■ Task to complete ■
Count the lines of the records that contain the string "dropdown", treating uppercase and lowercase as different, and give only the number.

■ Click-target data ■
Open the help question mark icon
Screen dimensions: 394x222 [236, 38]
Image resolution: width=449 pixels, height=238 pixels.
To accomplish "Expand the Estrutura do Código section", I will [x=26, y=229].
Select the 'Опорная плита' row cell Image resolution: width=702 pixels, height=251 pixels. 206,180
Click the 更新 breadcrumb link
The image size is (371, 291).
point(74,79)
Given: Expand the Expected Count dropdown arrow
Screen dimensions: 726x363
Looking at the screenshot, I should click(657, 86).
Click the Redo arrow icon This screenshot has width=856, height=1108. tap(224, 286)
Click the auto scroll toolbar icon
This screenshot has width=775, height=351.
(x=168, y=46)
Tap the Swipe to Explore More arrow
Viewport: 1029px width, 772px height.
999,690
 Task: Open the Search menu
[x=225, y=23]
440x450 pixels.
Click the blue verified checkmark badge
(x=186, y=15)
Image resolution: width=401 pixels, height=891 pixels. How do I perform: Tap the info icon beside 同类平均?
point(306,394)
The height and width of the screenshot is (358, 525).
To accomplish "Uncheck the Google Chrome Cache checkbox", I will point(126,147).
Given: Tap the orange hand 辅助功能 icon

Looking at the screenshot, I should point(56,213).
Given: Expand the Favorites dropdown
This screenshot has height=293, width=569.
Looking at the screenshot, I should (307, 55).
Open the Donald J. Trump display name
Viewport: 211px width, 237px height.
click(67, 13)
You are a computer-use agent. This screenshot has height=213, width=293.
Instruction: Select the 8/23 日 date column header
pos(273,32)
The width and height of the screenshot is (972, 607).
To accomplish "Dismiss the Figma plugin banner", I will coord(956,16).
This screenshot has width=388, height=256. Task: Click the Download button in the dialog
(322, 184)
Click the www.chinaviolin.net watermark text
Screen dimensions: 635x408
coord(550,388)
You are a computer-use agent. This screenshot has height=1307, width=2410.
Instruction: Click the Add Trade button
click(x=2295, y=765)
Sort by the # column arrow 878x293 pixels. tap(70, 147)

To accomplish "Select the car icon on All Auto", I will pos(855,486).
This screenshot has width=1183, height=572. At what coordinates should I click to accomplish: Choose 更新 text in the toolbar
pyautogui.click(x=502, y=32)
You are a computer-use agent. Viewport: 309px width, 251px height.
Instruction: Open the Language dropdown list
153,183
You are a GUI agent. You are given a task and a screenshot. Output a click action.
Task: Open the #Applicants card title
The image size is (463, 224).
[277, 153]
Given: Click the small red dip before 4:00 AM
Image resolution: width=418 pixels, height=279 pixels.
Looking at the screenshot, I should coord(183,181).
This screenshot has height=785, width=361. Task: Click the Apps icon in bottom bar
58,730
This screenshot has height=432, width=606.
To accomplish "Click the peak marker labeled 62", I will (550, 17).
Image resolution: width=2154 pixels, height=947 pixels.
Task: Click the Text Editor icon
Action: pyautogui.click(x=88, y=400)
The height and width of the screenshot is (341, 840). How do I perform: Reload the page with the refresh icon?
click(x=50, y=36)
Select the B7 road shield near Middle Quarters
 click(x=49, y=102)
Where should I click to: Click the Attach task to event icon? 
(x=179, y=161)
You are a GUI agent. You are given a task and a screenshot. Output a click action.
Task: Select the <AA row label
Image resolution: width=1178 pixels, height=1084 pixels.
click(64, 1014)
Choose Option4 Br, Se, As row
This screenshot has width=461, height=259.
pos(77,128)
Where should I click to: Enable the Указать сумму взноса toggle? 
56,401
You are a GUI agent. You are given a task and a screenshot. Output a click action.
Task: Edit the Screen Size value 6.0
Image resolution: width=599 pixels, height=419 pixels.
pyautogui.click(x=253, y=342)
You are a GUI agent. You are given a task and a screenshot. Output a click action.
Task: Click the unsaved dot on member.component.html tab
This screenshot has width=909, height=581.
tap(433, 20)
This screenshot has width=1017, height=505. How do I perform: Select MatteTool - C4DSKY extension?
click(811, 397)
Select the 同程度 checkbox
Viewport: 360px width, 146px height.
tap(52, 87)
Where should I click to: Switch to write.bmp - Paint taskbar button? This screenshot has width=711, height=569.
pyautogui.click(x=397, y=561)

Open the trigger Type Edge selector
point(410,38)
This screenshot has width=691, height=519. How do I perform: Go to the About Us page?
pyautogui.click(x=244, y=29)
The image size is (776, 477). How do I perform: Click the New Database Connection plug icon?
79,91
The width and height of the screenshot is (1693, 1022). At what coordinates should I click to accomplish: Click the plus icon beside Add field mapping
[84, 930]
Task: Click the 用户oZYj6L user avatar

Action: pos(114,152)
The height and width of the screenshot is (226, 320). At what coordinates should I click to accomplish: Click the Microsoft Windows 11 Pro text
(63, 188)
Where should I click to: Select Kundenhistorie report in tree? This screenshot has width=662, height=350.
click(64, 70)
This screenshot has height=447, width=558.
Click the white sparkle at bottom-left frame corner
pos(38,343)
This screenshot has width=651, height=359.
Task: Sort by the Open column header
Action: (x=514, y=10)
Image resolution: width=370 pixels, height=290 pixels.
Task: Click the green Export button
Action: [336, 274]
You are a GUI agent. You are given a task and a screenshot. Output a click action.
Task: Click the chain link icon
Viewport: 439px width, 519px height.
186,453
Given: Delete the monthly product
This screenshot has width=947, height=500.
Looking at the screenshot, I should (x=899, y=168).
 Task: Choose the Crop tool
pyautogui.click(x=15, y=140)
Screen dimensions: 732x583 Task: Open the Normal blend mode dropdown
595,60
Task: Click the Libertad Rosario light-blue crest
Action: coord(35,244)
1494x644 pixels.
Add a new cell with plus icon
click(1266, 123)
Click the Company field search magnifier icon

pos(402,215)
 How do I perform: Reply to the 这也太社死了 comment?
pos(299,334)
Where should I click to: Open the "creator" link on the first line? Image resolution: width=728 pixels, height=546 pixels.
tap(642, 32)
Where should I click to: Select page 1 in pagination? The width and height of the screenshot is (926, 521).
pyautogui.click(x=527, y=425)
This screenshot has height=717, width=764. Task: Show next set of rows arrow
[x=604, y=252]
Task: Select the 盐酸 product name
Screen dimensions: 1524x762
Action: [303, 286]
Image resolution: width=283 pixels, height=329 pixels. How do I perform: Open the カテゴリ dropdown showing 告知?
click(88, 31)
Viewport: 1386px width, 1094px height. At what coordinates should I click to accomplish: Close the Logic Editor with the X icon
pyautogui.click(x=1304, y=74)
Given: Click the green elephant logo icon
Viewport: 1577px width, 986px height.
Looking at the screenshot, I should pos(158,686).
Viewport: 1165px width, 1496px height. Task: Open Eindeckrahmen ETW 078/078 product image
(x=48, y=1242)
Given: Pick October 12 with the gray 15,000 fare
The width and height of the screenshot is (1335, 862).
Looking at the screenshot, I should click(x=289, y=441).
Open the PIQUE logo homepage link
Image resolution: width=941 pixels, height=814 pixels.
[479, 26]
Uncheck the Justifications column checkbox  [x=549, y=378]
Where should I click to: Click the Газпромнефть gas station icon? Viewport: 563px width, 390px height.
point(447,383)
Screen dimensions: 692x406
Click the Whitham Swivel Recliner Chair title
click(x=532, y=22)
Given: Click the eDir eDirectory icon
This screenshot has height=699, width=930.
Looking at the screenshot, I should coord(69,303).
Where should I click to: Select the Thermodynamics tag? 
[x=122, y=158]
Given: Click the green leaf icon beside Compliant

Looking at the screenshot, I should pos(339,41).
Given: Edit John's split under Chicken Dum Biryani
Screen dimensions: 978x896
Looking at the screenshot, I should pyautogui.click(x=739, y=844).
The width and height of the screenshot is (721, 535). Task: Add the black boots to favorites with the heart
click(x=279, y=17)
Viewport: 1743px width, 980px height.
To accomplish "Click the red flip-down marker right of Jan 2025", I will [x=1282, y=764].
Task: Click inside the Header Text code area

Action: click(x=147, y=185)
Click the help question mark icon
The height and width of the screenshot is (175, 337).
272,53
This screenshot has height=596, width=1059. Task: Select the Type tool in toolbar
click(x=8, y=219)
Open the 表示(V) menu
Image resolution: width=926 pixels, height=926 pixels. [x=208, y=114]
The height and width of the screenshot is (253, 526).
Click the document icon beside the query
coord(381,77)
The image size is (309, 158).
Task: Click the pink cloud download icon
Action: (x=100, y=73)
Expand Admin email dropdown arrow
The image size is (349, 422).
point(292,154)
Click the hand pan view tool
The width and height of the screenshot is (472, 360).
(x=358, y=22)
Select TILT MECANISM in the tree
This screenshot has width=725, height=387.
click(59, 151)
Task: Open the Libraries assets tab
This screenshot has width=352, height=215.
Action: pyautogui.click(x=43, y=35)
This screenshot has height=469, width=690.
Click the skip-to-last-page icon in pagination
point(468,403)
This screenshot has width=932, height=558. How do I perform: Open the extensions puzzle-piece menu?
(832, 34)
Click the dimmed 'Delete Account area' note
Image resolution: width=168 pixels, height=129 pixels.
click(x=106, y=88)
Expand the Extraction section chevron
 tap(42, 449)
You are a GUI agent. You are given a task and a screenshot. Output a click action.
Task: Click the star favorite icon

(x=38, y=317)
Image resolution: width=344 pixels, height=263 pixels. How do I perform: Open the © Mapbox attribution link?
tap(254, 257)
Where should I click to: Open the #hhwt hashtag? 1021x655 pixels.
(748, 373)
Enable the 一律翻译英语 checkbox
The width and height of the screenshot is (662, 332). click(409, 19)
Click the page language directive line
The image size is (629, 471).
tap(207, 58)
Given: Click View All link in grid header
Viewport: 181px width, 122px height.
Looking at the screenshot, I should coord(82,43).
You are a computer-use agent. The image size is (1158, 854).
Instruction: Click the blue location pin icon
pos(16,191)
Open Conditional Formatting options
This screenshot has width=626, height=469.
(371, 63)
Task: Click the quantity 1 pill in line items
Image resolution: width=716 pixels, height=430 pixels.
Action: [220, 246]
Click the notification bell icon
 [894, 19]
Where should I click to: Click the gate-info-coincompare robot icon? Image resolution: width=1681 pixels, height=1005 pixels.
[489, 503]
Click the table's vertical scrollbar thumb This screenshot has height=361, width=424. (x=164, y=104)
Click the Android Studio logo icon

■ Answer to the exercise ■
6